Archive for 'Home Affordable Foreclosure Alternatives'

How does a HAFA short sale work?

How do you start a HAFA short sale?

Scenario 1

A HAFA short sale is automatically initiated when a HAMP loan mod is denied or fails.

- The lender has 30 days to determine pre-approved “Minimum Net Proceeds”

- The borrower is send short sale agreement (SSA)

- The borrower has 14 days to respond and agree to participating in HAFA

Scenario 2

The borrower requests a HAFA short sale

  • The borrower sends RASS (Alternate Request for Approval of Short Sale)
  • Along with the RASS the borrower also sends:
    • The offer and proof of funds/loan pre-approval from the buyer
    • The borrower financials and hardship info

The lender then has 30 days to review the borrower financials and approve or disapprove as a HAFA short sale and set their “Minimum Acceptable Net Proceeds”

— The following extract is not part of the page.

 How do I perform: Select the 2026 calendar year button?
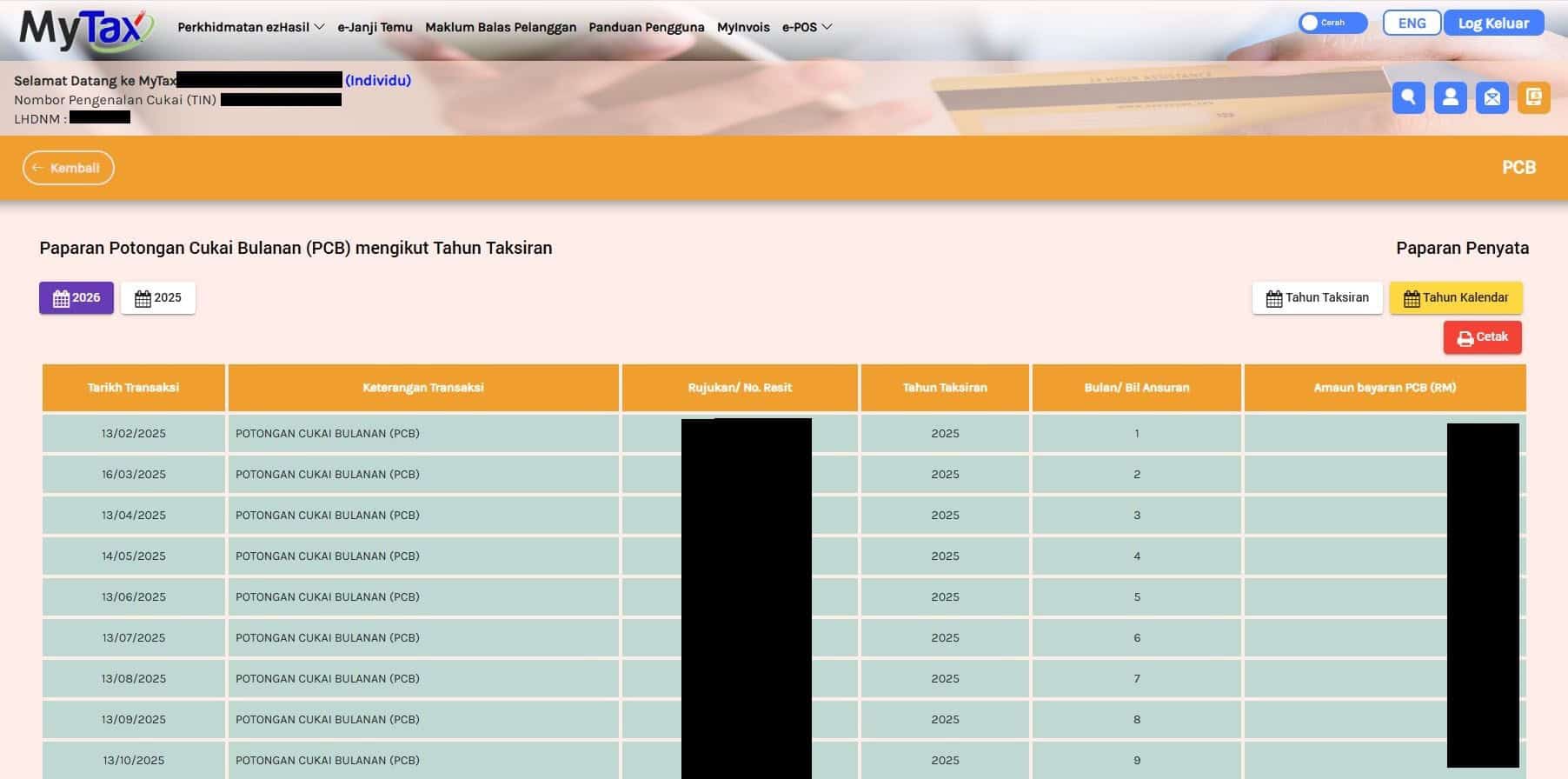(76, 298)
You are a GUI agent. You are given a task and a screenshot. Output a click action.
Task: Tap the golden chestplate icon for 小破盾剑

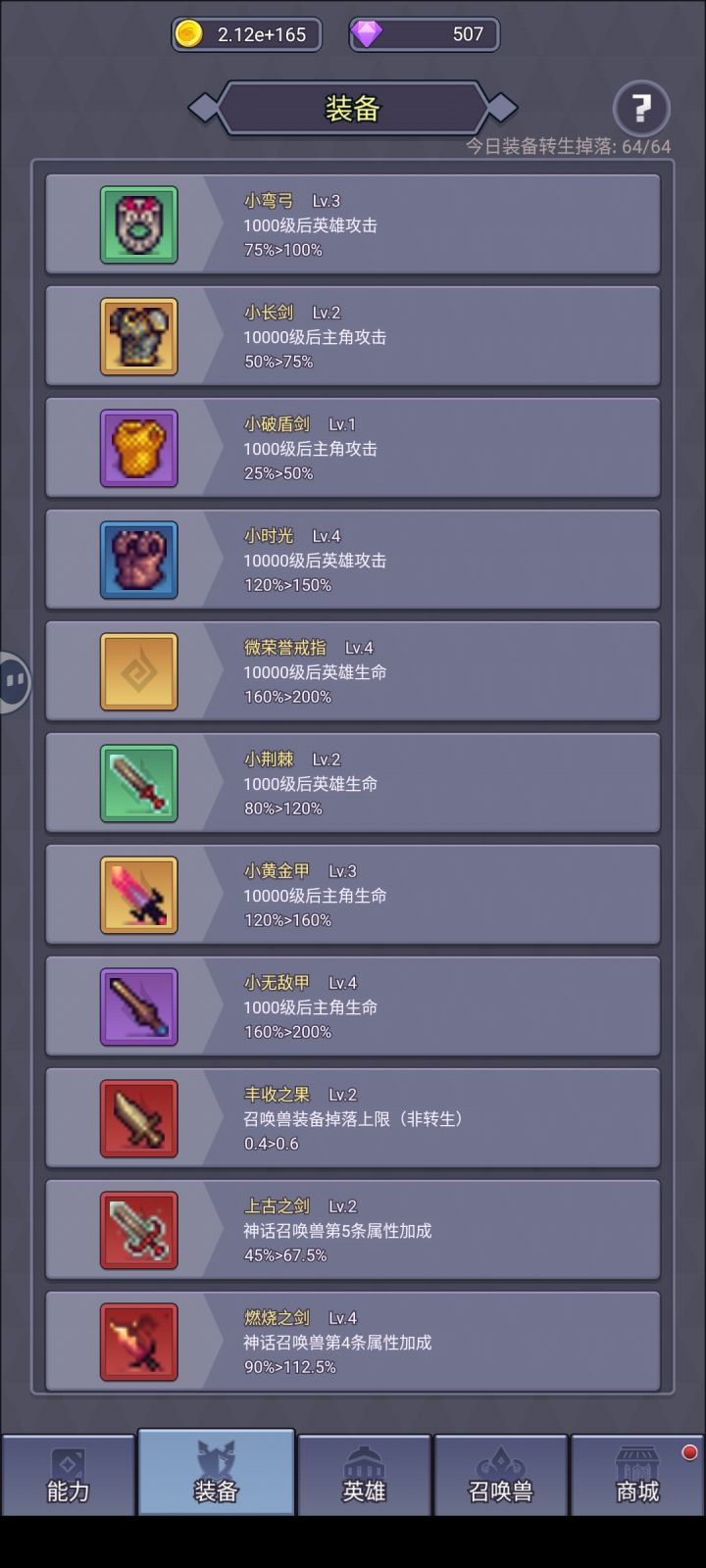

The lender then has 10 days to approve/decline any offers submitted once the “Minimum Acceptable Net Proceeds” number has been set

Can a lender be forced to use HAFA?

Let’s get back to our two different scenarios we outlined:

  • Scenario 1 : lenders must comply with HAFA (carry-over from the HAMP program)
  • Scenario 2: lenders may elect to reject HAFA and do a traditional short sale

How is the “Minimum Acceptable Net Proceeds” Set?

The lender has right to use whatever standardized formula that they choose to set their minimum

Most lenders will use AVMs and BPOs to determine the acceptable net proceeds as a percentage of FMV.

Lenders must accept any offer within business 10 days that is at or above the Minimum Net Proceeds.

The lender has the right to accept offers which give them a net proceeds below the minimum they have set.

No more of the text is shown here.